On Monday there were almost no queues of motorists at major filling stations in the capital city Gaborone, a sign that the situation might be normalising after President Mokgweetsi ‘s intervention on Thursday where he announced emergency regulations to ration fuel and reduce operating hours of fuelling stations.
Botswana’s fuel crisis started in last week of June when it became apparent that most fuel stations did not have enough fuel in reserves, sparking fears among motorists to rush for fuel pumps. The government – through the ministry of minerals, energy and green technology and the state-owned Botswana Oil – initially downplayed reports of fuel shortages in the landlocked country, assuring citizens that the supply and demand mismatch will be resolved within three days.
However, the fuel shortages continued, characterised by long queues of frustrated motorists who had to compete with other consumers hoarding the fuel through containers such as jerry cans. A week later, the energy ministry admitted that the situation was worsening due supply disruptions, revealing that Oil Marketing Companies (OMCs) which bring 90 percent of fuel in the country were getting lower volumes than before, forcing Botswana oil to release 30 million litres of strategic and commercial fuel stock to assist OMCs.
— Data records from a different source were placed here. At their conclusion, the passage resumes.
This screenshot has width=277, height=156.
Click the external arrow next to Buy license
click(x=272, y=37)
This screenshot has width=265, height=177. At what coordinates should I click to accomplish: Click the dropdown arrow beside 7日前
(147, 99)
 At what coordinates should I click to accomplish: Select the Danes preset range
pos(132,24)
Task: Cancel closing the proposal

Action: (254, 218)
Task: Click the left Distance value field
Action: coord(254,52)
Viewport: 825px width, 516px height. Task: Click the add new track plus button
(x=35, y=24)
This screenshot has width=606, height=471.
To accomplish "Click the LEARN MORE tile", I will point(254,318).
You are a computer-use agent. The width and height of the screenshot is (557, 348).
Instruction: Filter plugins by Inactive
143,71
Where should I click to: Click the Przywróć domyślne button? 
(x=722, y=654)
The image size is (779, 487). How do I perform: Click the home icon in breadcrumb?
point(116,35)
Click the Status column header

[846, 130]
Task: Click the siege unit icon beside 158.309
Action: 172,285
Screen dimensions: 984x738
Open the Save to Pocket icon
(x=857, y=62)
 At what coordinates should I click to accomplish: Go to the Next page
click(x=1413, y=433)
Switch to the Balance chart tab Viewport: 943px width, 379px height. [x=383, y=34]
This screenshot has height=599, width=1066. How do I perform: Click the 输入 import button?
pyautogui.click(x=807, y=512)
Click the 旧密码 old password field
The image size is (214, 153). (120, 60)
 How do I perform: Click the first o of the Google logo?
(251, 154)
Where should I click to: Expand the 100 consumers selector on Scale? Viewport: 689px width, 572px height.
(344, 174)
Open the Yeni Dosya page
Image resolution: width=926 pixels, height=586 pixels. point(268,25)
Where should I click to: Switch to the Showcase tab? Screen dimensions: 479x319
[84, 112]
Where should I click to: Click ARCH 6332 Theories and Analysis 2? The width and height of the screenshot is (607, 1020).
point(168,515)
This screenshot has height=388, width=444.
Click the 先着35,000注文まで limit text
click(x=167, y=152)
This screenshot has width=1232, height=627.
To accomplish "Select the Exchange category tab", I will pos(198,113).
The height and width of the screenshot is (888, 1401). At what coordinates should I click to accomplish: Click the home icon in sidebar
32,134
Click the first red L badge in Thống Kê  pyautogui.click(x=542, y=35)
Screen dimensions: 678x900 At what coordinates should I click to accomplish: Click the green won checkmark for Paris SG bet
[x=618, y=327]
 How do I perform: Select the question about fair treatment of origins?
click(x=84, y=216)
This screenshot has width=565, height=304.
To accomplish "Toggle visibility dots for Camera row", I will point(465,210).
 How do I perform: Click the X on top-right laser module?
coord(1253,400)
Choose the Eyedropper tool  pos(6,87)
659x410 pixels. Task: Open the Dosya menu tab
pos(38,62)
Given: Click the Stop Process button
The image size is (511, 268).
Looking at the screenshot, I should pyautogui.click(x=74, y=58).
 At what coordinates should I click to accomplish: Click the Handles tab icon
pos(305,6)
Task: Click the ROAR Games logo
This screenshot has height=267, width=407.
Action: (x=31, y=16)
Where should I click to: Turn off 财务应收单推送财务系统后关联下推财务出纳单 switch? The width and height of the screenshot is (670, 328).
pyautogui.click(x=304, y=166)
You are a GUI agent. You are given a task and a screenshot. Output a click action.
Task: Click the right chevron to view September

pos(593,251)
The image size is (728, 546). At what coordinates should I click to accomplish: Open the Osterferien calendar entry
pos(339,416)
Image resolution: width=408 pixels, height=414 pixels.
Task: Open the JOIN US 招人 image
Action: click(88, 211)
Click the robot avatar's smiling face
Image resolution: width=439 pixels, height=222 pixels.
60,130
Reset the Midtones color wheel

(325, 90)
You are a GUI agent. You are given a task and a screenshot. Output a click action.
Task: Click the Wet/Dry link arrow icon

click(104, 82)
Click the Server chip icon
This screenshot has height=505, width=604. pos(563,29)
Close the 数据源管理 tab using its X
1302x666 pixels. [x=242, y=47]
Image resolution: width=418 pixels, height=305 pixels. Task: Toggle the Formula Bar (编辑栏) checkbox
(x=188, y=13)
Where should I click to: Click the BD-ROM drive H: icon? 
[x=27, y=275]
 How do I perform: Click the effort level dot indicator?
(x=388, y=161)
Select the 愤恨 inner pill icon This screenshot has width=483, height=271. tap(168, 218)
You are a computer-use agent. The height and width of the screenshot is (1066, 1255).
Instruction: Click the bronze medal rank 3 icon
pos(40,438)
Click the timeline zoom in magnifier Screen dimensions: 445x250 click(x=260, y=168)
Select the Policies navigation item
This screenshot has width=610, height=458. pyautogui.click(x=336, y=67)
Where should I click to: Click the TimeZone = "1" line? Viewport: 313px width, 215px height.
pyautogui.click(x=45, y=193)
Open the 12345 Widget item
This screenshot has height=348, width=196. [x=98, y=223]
Three days after the admission, Masisi addressed the frustrated citizens over the fuel crisis, unveiling government interventions that restricted the amount of fuel to be purchased to P250 per car, prohibiting the sale of fuel using jerry cans except on Thursday, and reducing the fuel station’s operating hours from 24 hours, to only sell fuel between 6am and 8 pm.
While there was scepticism that the interventions will not work, there was a glimmer of hope when queues started moving faster even though some fuel stations would run out of fuel before they could assist the waiting motorists. On late Sunday, it was becoming clear that there was some impact, with most motorists reporting they assisted in a shorter time than in the past two weeks.
By Monday mid-morning, more reports came out that fuel was available in most fuelling points, but this time around without the long queues that had become a defining feature of the fuel situation. While there was relief from concerned citizens, they remain cautious about how long the temporary interventions will hold off the disrupted fuel supply chains.
The severe supply constraints have been attributed to lowered fuel production at some South African refineries, made worse by the delay of fuel tankers due to Botswana’s strict testing policy for Covid19 at borders, with truck drivers spending more than three days awaiting test results before they can proceed in the country under escort of the police.